━━━━━ SUPPLIED DATA ━━━━━

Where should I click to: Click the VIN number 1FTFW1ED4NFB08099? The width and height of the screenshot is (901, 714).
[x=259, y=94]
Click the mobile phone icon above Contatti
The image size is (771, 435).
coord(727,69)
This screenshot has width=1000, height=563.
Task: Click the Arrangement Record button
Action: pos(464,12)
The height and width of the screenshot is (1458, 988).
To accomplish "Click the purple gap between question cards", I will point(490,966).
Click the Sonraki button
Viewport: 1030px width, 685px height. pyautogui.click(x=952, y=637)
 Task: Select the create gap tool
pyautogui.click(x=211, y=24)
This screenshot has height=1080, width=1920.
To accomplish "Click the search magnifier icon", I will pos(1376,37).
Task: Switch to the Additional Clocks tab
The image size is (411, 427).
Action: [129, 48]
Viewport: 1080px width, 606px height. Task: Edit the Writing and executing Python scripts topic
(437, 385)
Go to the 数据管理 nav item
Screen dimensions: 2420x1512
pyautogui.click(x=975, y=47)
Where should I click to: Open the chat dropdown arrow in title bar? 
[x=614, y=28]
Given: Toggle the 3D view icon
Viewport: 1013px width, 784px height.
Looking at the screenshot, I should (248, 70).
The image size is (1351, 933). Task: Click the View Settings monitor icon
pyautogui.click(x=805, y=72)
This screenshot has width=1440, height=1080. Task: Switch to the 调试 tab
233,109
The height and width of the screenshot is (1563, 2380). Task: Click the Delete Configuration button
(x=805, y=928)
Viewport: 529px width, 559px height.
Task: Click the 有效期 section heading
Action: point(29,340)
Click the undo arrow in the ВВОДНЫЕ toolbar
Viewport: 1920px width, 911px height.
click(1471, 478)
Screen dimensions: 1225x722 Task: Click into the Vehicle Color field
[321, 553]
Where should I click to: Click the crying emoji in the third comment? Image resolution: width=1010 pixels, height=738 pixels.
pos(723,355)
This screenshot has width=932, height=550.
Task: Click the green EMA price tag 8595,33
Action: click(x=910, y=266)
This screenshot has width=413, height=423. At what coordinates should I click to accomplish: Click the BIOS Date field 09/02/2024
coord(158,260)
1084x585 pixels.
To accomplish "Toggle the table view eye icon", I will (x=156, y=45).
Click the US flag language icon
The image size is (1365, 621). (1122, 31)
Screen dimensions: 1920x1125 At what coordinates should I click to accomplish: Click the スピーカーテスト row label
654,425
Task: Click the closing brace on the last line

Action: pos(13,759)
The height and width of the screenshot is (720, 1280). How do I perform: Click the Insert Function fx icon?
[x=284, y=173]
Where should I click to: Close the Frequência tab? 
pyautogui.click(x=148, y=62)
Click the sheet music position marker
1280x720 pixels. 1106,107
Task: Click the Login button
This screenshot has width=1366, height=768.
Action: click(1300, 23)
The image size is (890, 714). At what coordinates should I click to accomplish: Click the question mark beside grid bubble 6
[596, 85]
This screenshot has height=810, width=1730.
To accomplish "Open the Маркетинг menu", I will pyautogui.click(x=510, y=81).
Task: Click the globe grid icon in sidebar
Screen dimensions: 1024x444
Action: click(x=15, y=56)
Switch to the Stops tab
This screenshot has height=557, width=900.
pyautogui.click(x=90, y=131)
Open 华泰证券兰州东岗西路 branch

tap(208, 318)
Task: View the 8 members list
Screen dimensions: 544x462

━━━━━

WHAT THE TASK REQUIRES:
Copy every line of the records above exactly.

EXERCISE SOLUTION:
Where should I click to: Click the VIN number 1FTFW1ED4NFB08099? The width and height of the screenshot is (901, 714).
[x=259, y=94]
Click the mobile phone icon above Contatti
The image size is (771, 435).
coord(727,69)
This screenshot has width=1000, height=563.
Task: Click the Arrangement Record button
Action: pos(464,12)
The height and width of the screenshot is (1458, 988).
To accomplish "Click the purple gap between question cards", I will point(490,966).
Click the Sonraki button
Viewport: 1030px width, 685px height. pyautogui.click(x=952, y=637)
 Task: Select the create gap tool
pyautogui.click(x=211, y=24)
This screenshot has height=1080, width=1920.
To accomplish "Click the search magnifier icon", I will pos(1376,37).
Task: Switch to the Additional Clocks tab
The image size is (411, 427).
Action: [129, 48]
Viewport: 1080px width, 606px height. Task: Edit the Writing and executing Python scripts topic
(437, 385)
Go to the 数据管理 nav item
Screen dimensions: 2420x1512
pyautogui.click(x=975, y=47)
Where should I click to: Open the chat dropdown arrow in title bar? 
[x=614, y=28]
Given: Toggle the 3D view icon
Viewport: 1013px width, 784px height.
Looking at the screenshot, I should (248, 70).
The image size is (1351, 933). Task: Click the View Settings monitor icon
pyautogui.click(x=805, y=72)
This screenshot has width=1440, height=1080. Task: Switch to the 调试 tab
233,109
The height and width of the screenshot is (1563, 2380). Task: Click the Delete Configuration button
(x=805, y=928)
Viewport: 529px width, 559px height.
Task: Click the 有效期 section heading
Action: point(29,340)
Click the undo arrow in the ВВОДНЫЕ toolbar
Viewport: 1920px width, 911px height.
click(1471, 478)
Screen dimensions: 1225x722 Task: Click into the Vehicle Color field
[321, 553]
Where should I click to: Click the crying emoji in the third comment? Image resolution: width=1010 pixels, height=738 pixels.
pos(723,355)
This screenshot has width=932, height=550.
Task: Click the green EMA price tag 8595,33
Action: click(x=910, y=266)
This screenshot has width=413, height=423. At what coordinates should I click to accomplish: Click the BIOS Date field 09/02/2024
coord(158,260)
1084x585 pixels.
To accomplish "Toggle the table view eye icon", I will (x=156, y=45).
Click the US flag language icon
The image size is (1365, 621). (1122, 31)
Screen dimensions: 1920x1125 At what coordinates should I click to accomplish: Click the スピーカーテスト row label
654,425
Task: Click the closing brace on the last line

Action: pos(13,759)
The height and width of the screenshot is (720, 1280). How do I perform: Click the Insert Function fx icon?
[x=284, y=173]
Where should I click to: Close the Frequência tab? 
pyautogui.click(x=148, y=62)
Click the sheet music position marker
1280x720 pixels. 1106,107
Task: Click the Login button
This screenshot has width=1366, height=768.
Action: click(1300, 23)
The image size is (890, 714). At what coordinates should I click to accomplish: Click the question mark beside grid bubble 6
[596, 85]
This screenshot has height=810, width=1730.
To accomplish "Open the Маркетинг menu", I will pyautogui.click(x=510, y=81).
Task: Click the globe grid icon in sidebar
Screen dimensions: 1024x444
Action: click(x=15, y=56)
Switch to the Stops tab
This screenshot has height=557, width=900.
pyautogui.click(x=90, y=131)
Open 华泰证券兰州东岗西路 branch

tap(208, 318)
Task: View the 8 members list
Screen dimensions: 544x462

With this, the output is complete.